Wolfenstein: The Old Blood review
A slick shlock horror return to Wolfenstein's roots, but a lot of the pathos and subtleties of The New Order are lost in The Old Blood
Machinegames’ resurrection of the Wolfenstein series was a huge surprise when it arrived on PC, PS4 and Xbox One last year. Wolfenstein: The New Order was unashamedly old school, graphically violent, and at times absolutely mindless in its wholesale slaughter of alternate history future-Nazis, but had unexpected depth and subtlety to its story and characters that made it an absolute joy to play. It was one of our favourite shooters of 2014, so when news arrived that an expandalone prequel was on the way, we couldn’t wait to jump back into the boots of BJ Blazkowicz and take on the Third Reich once more.
The Old Blood sets up the New Order through a two-part adventure that lets you roam around the halls of the series’ eponymous Castle Wolfenstein, in search for the location of General Deathshead’s fortress. There’s a good three or four hours of content here, strewn across multiple levels and locations. Pacing is superb, and although the characters aren’t quite as memorable as The New Order’s Helga or Deathshead, they are deliciously pulpy villains that suit the game’s tone perfectly.
Even better, none of the action takes place in locations re-used from the main game and there are no repeated fight sequences or boss battles – something which can’t be said of the recent DLC addition’s to Bethesda’s The Evil Within. The Old Blood is a reminder of how good expansion packs used to be, in a world before DLC was announced and available to buy before the main game had even gone on sale.

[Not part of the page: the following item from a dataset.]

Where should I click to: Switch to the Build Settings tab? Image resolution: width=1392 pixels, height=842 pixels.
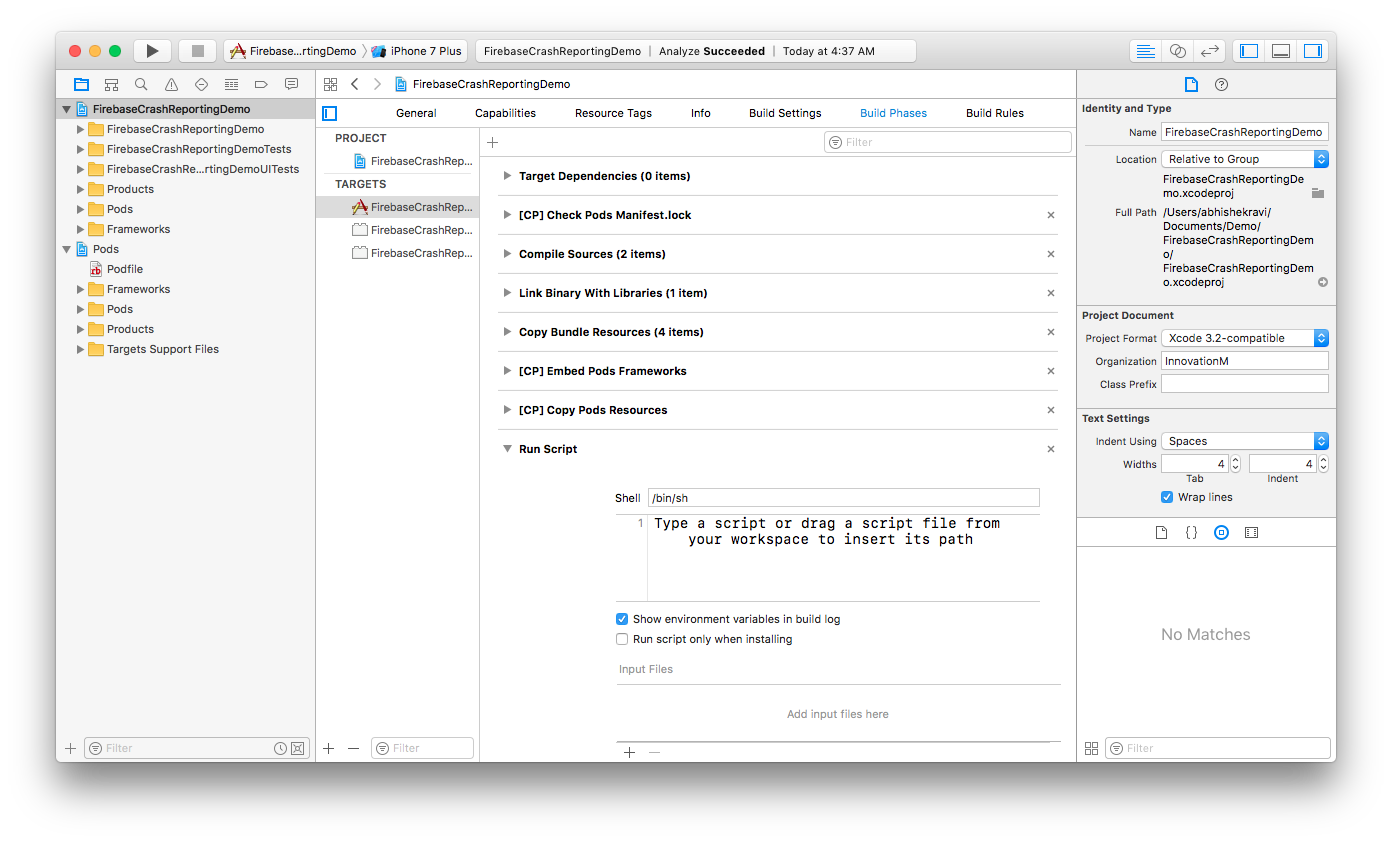pos(785,113)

Everything feels fresh again, despite returning to Nazi-era Germany, which proves there’s still room to explore the time period within the genre. Call us old fashioned, but we had more fun blasting Nazis with The Old Blood’s retro-tastic assault rifles and shotguns than we did at any point in the latest Call of Duty campaign. Blazcowicz can carry a huge number of guns at any time, so you aren’t forced to choose your favourites – you can try any approach to a fight and switch to a different weapon if it isn’t working.
The return to World War 2 era weapons and locations don’t diminish the gameplay at all, as you still have the same choice of guns-blazing combat or stealthily taking out enemies one at a time to stay undetected. That being said, there are far fewer open-ended areas that actually reward stealth: unlike The New Order, The Old Blood sticks to more linear locations, which makes avoiding detection a lot tougher. The Nazi captains that can call for reinforcements once you trigger an alarm are typically found patrolling behind several regular soldiers, so if you want to remain unseen you’re pretty much forced to take them down, rather than sneak past. Once you do get spotted, though, the excellent cover mechanics and varied weapon choices make combat an absolute joy. You have to collect health and armour to stay alive, with no automatic regeneration, and must pick up bullets manually – there’s no running over items to collect them here, just like it was in the previous games.
You’ll spend a lot of time fighting regular soldiers, armoured grunts equipped with shotguns, and Nazi sharpshooters armed with sniper rifles, but Machinegames has still found ways to add more futuristic enemies to The Old Blood’s 1940’s-era Germany. We especially liked the reappearance of the ubersoldaten, hulking armoured brutes equipped with chainguns: because the Nazi’s super soldier tech isn’t quite as developed as it would eventually become in The New Order, these enemies require a constant power source in order to patrol Wolfenstein’s halls. Sneak your way around to the power generators without being spotted and you can temporarily deactivate them, then wrench out the power cable to take each enemy down silently and without risking being shredded by their devastating weaponry.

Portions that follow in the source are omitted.